The country’s 31.4 million minority children face higher overall death rates than Caucasians, and certain groups face greater violence and higher incidence of HIV/AIDS, sexually transmitted diseases, asthma, ADHD and certain types of cancers, according to the report.
The report, appearing in the April issue of Pediatrics, was compiled on behalf of the American Academy of Pediatrics’ Committee on Pediatric Research. It is the first comprehensive review of racial/ethnic disparities in pediatric care, using the findings of more than 50 years of studies with regard to racial/ethnic disparities in children’s health and health care.
The report defines disparities as population-specific differences in the presence of disease, in health outcomes or in access to care.
Other common disparities for minority children included higher rates of obesity and lower rates of breastfeeding, immunizations, and proper nutrition. Compared with Caucasians, minority children also faced less insurance coverage, less access to adequate health care, less time with doctors, fewer screenings and longer times for diagnosis for some conditions.
“To see those disparities is very disconcerting,” said Dr. Glenn Flores, author of the report and professor of pediatrics at UT Southwestern. “We need to figure out why there are such stark differences when there really shouldn’t be in a country that prides itself on equity and justice.”
Dr. Flores said possible actions for addressing children’s disparities include:
- Clinics, hospitals and health systems should routinely collect data on race/ethnicity, the primary language spoken at home and English proficiency;
- Children’s health and health care disparities should be monitored and publicly disclosed annually at the federal, state, local, health-plan and institutional levels;
- All children should have access to continuous health insurance coverage;
- Insurers should cover medical interpreter services;
- Medical, dental, osteopathic, nursing and other health professions schools should increase diversity training; and
- More funding and research is needed to identify and address disparities in children, including creating health care empowerment zones that provide resources and programs in communities with the greatest disparities for children.
Although attention to racial/ethnic disparities in health care generally has increased, specific attention to pediatric disparities is lacking, Dr. Flores noted.
“There’s never been a piece of research like this where we say, ‘Let’s just look at all the disparities, and see what they are, how pervasive they are and which domains they fall into’,” he said. “The severity, the extent and the pervasiveness were not known.
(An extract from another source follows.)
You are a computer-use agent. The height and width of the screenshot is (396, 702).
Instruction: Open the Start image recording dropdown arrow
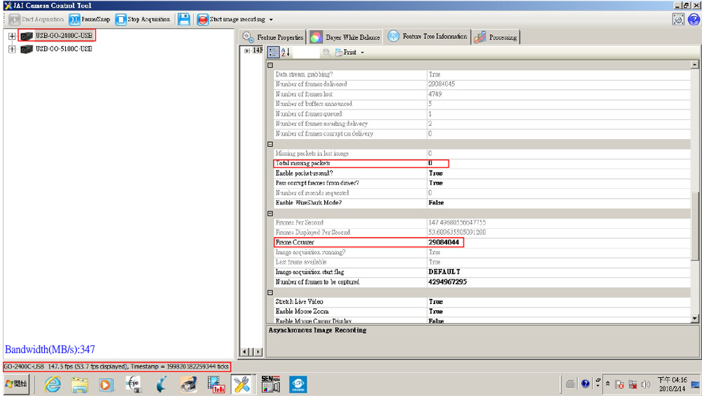[x=271, y=20]
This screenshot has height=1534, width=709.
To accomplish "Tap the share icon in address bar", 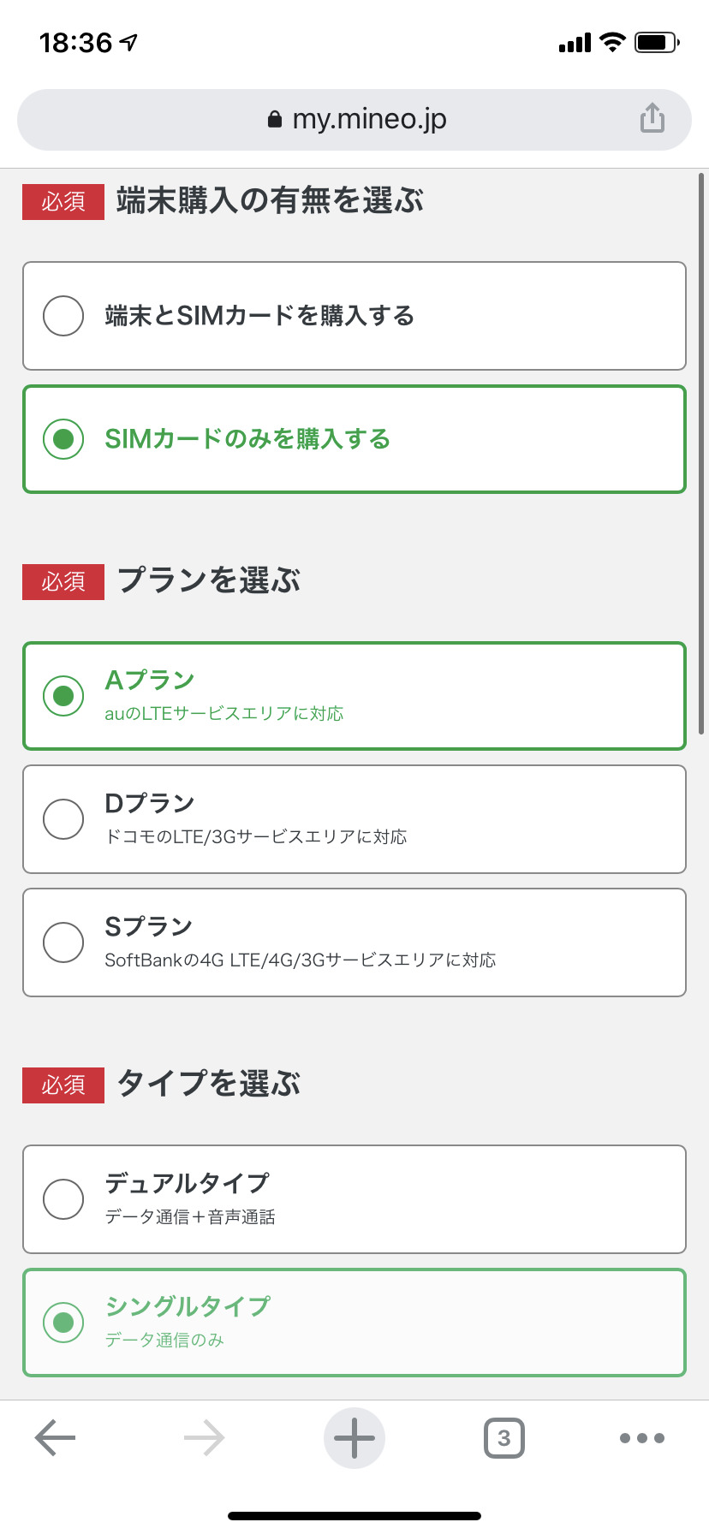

I think there’s a lack of recognition of the problem, and hopefully we’ll fill that gap with this report.”
According to the study, the 31.4 million minority children in the U.S. account for 43 percent of all children. Conservative estimates project that minorities will comprise half of children in America by 2040. Latinos are the largest minority group, accounting for 20 percent of all children. African-Americans account for 15 percent, Asian/Pacific Islanders for 4 percent and American Indian/Native Alaskans for about 1 percent.
The review examined 781 studies, but found only 111 that provided specific information that could be used to identify disparities, signaling a need for better data collection methods, Dr. Flores said. For example, many studies simply lump all non-Caucasian populations together. Some studies do not distinguish between data for adults and for children, or do not factor out race/ethnicity from economic or other factors, Dr. Flores noted.
“Part of the goal of our paper is to bring these issues to the surface and to increase awareness that there are some pretty serious disparities that we can do something about and that we ought to be doing something about,” Dr. Flores said.